Catecholamines regulate physiological changes that prepare the body for physical activity e.g., the fight-or-flight response. Some typical effects are increases in heart rate, blood pressure, blood glucose levels, and a general reaction of the sympathetic nervous system.

The condition known as Idiopathic Dilated Cardiomyopathy (IDCM), means simply a heart attack that has no known cause. It is commonly seen in younger fit people such as healthy athletes, who suddenly drop dead.  Mercury has been positively associated with IDCM as a direct cause! ^{[18],[19],[20]}  Levels of mercury in the heart of people who die from IDCM are on average 22,000 times higher than in other tissues and likewise dramatically higher than the rest of the population.

Mercury is stored in heart tissue and has a toxic and damaging effect on both heart muscle and heart valves.  ^{[21],[22],[23],[104],[24],[25],[26]}

Mercury poisoning may also cause chest pain or angina, especially in individuals under age 45. ^[27] Methyl Mercury can inhibit the activity of paraoxonase, a family of enzymes which normally protect the heart muscle. ^[28]

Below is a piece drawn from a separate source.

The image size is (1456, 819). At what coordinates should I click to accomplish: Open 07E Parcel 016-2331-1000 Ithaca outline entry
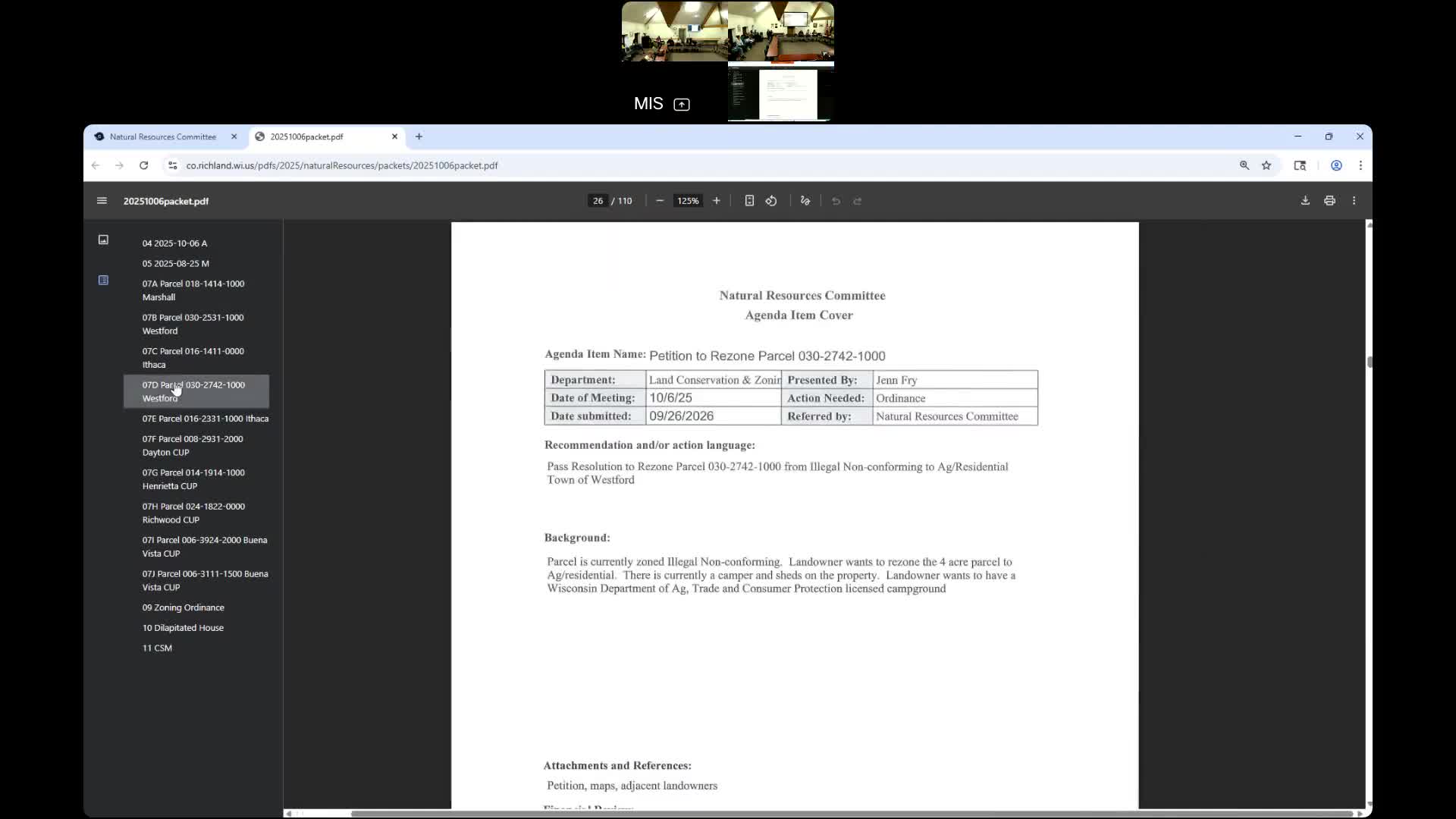click(205, 419)
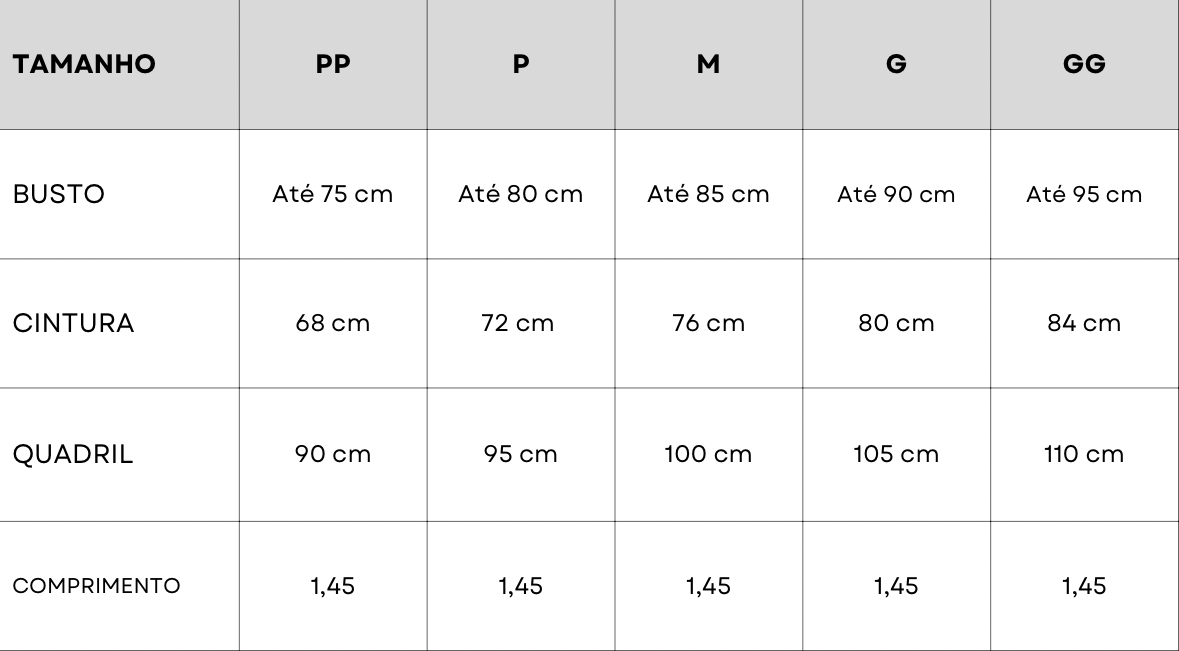Select the P size column header
Viewport: 1179px width, 651px height.
(x=520, y=65)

Selenium is massively important for the functioning of a large number of enzymatic processes in the body.  It is regarded as an essential trace element.   It is an important anti-inflammatory and is important for the reduction of oxidative stress.

Mercury binds strongly to selenium, and effectively removes it from having any positive function in the body. 

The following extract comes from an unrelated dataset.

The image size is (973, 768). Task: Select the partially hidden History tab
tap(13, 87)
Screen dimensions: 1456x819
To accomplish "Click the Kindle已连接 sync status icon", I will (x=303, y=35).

Supplementation with selenium is thus part of the detox protocol for mercury, when you get your amalgams replaced.  Due to mercury’s ability to bind selenium, there will be less available for functioning of heart muscles.  Many studies have shown a depletion of selenium and an increase in cardiovascular disease.  Selenium is essential for healthy heart function and just about every process in your body from thyroid function to sperm production. ^{[29],[30],[31],[32],[33],[34]}

Other studies also correlate mercury exposure with increased risk of hypertension, myocardial infarction, coronary dysfunction, and atherosclerosis.  ^{[35],[36],[37],[38]}  Mercury exposure is associated with the progression of atherosclerosis and an increased risk of developing cardiovascular disease.^[39]  In another study patients were followed for approximately 13 years and found an association between the concentration of mercury in the hair, and the risk of developing cardiovascular events or dying from cardiovascular disease.^[40]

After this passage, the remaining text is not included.